His head snapped round and he studied her with unblinking ophidian eyes. He appeared thin almost to the point of anorexia. Michelle caught her own curve-endowed figure in one of the tall mirrors that stood between the windows on the other side of the room and, unable to help herself, automatically found herself thinking that she was looking rather less than totally stunning that day, even though no right-thinking male would have ever agreed with her.
"You sent word, Mr Wraith," she said, trying to hide the anxious excitement from her voice. "You have, I take it, something to report?"
"I have news, Miss Powell, good news."
"You have recovered it?"
Gabriel Wraith put a tapering white finger to his lips and the young woman was almost surprised to find her words faltering into silence. He had hushed her without saying a word.

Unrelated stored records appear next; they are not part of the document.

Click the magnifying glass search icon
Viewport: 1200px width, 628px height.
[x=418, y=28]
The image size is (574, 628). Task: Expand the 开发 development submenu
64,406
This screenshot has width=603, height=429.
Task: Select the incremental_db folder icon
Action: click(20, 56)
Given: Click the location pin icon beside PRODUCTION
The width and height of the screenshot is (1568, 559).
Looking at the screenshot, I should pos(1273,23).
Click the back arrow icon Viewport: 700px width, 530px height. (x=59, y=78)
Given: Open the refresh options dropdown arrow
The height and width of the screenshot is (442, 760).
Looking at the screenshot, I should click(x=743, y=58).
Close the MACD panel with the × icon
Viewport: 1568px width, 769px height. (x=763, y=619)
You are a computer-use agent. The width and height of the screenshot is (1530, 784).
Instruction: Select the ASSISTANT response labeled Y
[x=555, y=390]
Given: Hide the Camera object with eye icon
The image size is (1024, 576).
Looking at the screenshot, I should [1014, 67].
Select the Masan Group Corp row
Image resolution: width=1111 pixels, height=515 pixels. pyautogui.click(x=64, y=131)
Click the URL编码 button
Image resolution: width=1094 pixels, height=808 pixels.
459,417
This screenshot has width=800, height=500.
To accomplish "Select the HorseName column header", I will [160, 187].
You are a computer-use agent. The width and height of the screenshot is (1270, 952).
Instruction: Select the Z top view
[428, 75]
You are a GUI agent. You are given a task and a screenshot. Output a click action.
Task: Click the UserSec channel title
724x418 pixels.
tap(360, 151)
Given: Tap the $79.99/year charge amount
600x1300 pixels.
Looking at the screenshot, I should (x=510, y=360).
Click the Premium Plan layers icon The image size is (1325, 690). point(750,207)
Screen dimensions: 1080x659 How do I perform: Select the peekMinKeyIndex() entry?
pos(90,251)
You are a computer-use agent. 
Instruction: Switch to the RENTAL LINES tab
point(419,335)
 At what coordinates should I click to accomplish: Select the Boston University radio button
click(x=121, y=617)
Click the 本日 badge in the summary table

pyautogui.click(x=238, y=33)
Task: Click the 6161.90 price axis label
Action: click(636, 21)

The thin man flicked aside a tail of his jacket and dipped long fingers into a waistcoat pocket, pulling out a glittering silver chain, and the pendant that dangled from it.
Wraith stared at the jewel as it spun and sparkled in its setting on the end of the chain. Michelle watched him intently. There was a hungry, almost lascivious, look in his snake-like eyes. She almost expected him to lick his lips in delight at any second, as if the jewel was good enough to eat.